Phones and iPad of New York mayor Eric Adams were seized by FBI, report says

Eric Adams at city hall in New York this week. The New York Times said the equipment was returned to the mayor ‘within a matter of days’.
Eric Adams at city hall in New York this week. The New York Times said the equipment was returned to the mayor ‘within a matter of days’. Photograph: Ed Reed/AP

Electronic devices including at least two mobile phones belonging to New York City mayor Eric Adams were seized by the FBI as the agency escalated a corruption investigation into his victorious 2021 campaign, the New York Times reported Friday.

It follows an FBI raid earlier this month on the home of Brianna Suggs, Adams’s leading campaign fundraiser, in which agents reportedly confiscated two laptop computers and three cellphones.

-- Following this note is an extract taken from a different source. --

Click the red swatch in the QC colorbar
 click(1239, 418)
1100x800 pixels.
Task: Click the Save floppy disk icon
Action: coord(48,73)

Previous reports said Adams and his campaign team repeatedly refused regulators’ request to divulge the source of about $300,000 in donations, although it was not clear whether a violation of campaign finance rules was part of the inquiry.

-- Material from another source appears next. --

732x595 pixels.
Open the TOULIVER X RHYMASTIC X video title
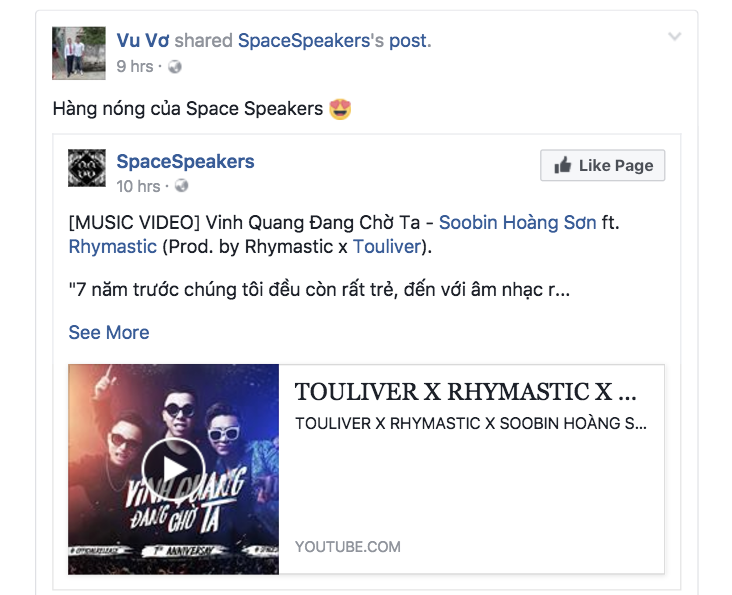465,392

According to the Times, FBI agents earlier this week took “at least two cellphones and an iPad” belonging to Adams, days after the 2 November raid on Suggs’s Brooklyn residence.

Sources told the newspaper that agents approached Adams in the street and asked his security detail to step away while they entered his vehicle and seized the devices under the authorization of a court-issued warrant.

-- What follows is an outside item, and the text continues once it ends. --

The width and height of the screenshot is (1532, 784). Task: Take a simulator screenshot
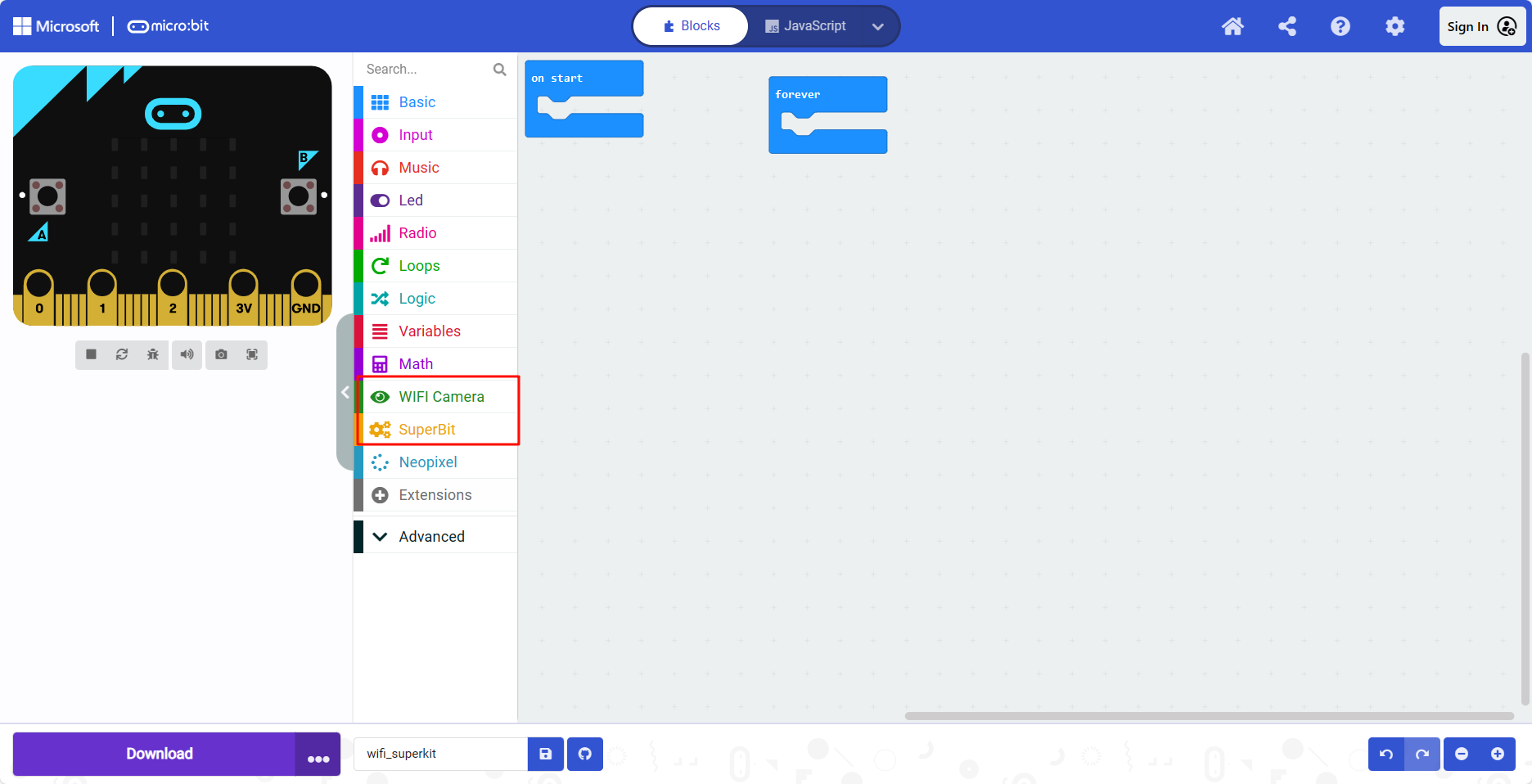click(x=221, y=354)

The paper added all the equipment was returned to him “within a matter of days”, noting that the warrant allowed the FBI to copy data contained on the devices.

In a statement issued through a spokesperson on Friday afternoon, Adams, a former New York police department captain, said he had been fully cooperative.

“As a former member of law enforcement, I expect all members of my staff to follow the law and fully cooperate with any sort of investigation, and I will continue to do that,” he said. “I have nothing to hide.”

His campaign attorney, Boyd Johnson, said in his own statement: “The mayor has not been accused of any wrongdoing and continues to cooperate with the investigation.

“After learning of the federal investigation, it was discovered that an individual had recently acted improperly. In the spirit of transparency and cooperation, this behavior was immediately and proactively reported to investigators.”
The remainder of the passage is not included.